How You Can Increase Email Marketing Engagement
Size Isn’t Everything
You might already know that building your email list is important by now. More and more popular business thought leaders are coming out and stressing the importance of building your email list every day.
Before, email marketing was kind of an area for hardcore nerds. (That, and landing pages.)
Now, even popular business thought leaders like Pat Flynn are not just talking about building a list being important, but they’re even putting out instructional content in that area.
This trend is important, so pay attention.
In the mid 2000’s email marketing was a little geeky, and most popular figures wouldn’t touch that topic with a ten foot pole.
So maybe you already know that building your list is an incredible way to create exponential growth in your business.
Don’t get me wrong, anywhere you can build an audience is great.
But when you build an audience on Facebook, Twitter, YouTube, or on any of these platforms you’re playing in their sandbox.
At any moment they can change the search algorithms and you’re sunk.
You’re not making any money today.
What would happen to your audience if Facebook ever went out of business for some reason?
That’s the risk you’re always taking every single time you’re building your audience on these platforms.
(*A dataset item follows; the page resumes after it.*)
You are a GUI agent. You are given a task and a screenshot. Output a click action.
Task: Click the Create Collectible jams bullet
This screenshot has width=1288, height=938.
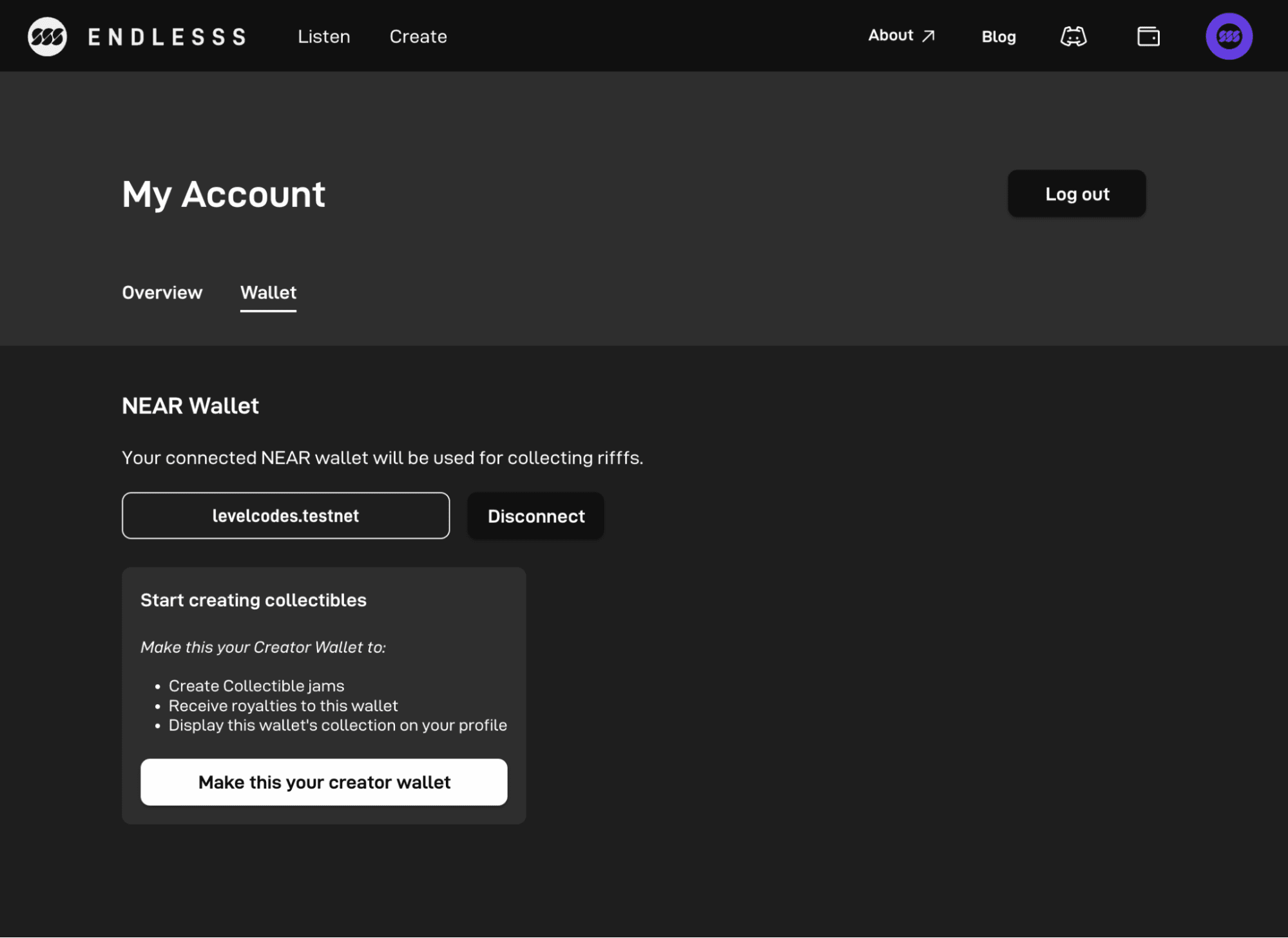point(256,685)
The platforms can be incredibly helpful for getting people’s initial attention, but to mitigate that risk of Facebook or whoever taking away the fruits of your labor you need to focus on moving that audience somewhere else.
That’s where email marketing comes in.
Taking your audience to email is taking them to your sandbox.
When you take your audience to email you can learn more about them. You can learn how to better severe them. You can learn who they even are!
But it’s not enough to just have a list.
You could buy a list of 20,000 email addresses for $1 a piece from somebody today, and still have wasted every single penny if these people don’t engage with you at all.
It’s normal for open rate to go down as the list size goes up, but of 0 out of 20,000 people open your email then you’re sunk.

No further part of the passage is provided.